—¡Lo sabía! ¡Sabía que tú estabas detrás de esto! —La amiga de Isabella disparó un misil mágico directo a mi cara.
La multitud se abalanzó hacia adelante, lanzándome bolas de fuego y fragmentos de hielo.
—¡Deberías estar agradecida de siquiera tener una varita, desgraciada caprichosa!
—¡No te mereces la que Isabella te dio!
Retrocedí tambaleándome bajo el bombardeo de hechizos y no tuve más opción que darme la vuelta y correr.
Mientras corría, Adrian apareció al lado de Isabella en un destello de luz.
La tomó entre sus brazos, protegiéndola de una amenaza que no existía, su mirada fría clavándome en el lugar.
Entre sus brazos, Isabella ocultó su sonrisa triunfante detrás de una máscara de lágrimas.
Recordando el destello de luz blanca en mi muñeca, apreté los dientes.
Mientras me recuperaba en casa, Adrian realmente vino a mi habitación.
Le quité la poción de la mano de un golpe.
Viales y pastillas se esparcieron por el suelo.
Me dirigió una mirada complicada.
Entonces tomó una pastilla, me sujetó la mandíbula y me la metió a la fuerza en la boca.
Se inclinó hacia mí, su voz un gruñido grave en mi oído:
—Trágala. O ahógate con tu orgullo. No me importa cuál elijas.
Mirando fijamente sus ojos amenazantes, apreté los dientes y me tragué el antídoto.
Finalmente, las palabras incontrolables se detuvieron.
Esperó un momento más, asegurándose de que estuviera estable, luego se dirigió hacia la salida.
En la puerta, se detuvo.
—¿No tienes nada que decirme? —Su voz estaba tensa, estirada hasta el límite por un dolor que se negaba a mostrar.
Él lo sabía. Tenía que saberlo.
Ambos éramos fantasmas de otra vida, y yo no le había ofrecido ni una sola palabra.
Mantuve los ojos cerrados.
—No.
Me dirigió una última mirada larga antes de cerrar la puerta.
Después de eso, mi reputación en el pueblo quedó completamente arruinada.

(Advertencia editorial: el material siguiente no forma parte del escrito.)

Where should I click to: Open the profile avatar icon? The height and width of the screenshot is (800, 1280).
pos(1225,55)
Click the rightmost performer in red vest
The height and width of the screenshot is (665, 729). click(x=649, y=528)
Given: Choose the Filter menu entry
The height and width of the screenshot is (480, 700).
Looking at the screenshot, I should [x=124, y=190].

La gente escupía mi nombre como si fuera una maldición.
—Bruja intrigante..
—Arpía fea.
Desaparecí por un tiempo.
Todos dijeron que ya no podía soportar vivir en el pueblo.
Pero unos meses después, regresé.
Bajo el cuidado de Adrian, Isabella estaba radiante.
Estaba más hermosa que nunca.
Cuando me vio, me palmeó el hombro.
—Sé que estás amargada, pero una persona tiene que aceptar sus propias limitaciones. No puedes tener lo que no te pertenece, Eva. Adrian me eligió a mí. No es algo que yo controle. Y no es algo que tú puedas cambiar. ¿Entiendes?
No tenía tiempo para sus juegos.
Le di la espalda.
En el momento en que nuestros hombros se rozaron, Isabella soltó un grito desgarrador.
Se desplomó hacia atrás, directamente en los brazos de Adrian, que acababa de entrar.
Sus ojos se enrojecieron inmediatamente.
—Eva, solo estaba tratando de darte la bienvenida de vuelta. ¿Por qué no puedes entender que estoy tratando de ayudarte?
La frente de Adrian se tensó.
La puso detrás de él.
—Evangeline, discúlpate.
Solo me burlé.
Su rostro se ensombreció.
—Mi decisión fue mía —soltó bruscamente, su voz quebrándose como hielo—. No tuvo nada que ver con ella. Deja de esconderte. Deja de atormentarla.
Justo cuando terminó de hablar, el sonido de un cuerno rompió la tensión.
Un heraldo de la Iglesia de la Luz Sagrada, montado en un unicornio resplandeciente, sostenía un pergamino en alto.
—¡Una citación para la Señora Evangeline! —la voz del heraldo resonó, quebrando la tensión—. ¡Por lograr las calificaciones más altas en las pruebas de Paladín, eres convocada a una audiencia con el mismísimo Alto Obispo! ¡Él te nombrará la primera Paladín Iniciada mujer en la historia de la Iglesia!
—¿Una Paladín? —Isabella jadeó—. ¿Tú? ¿Con tu patético parpadeo de magia? ¿Aprobaste?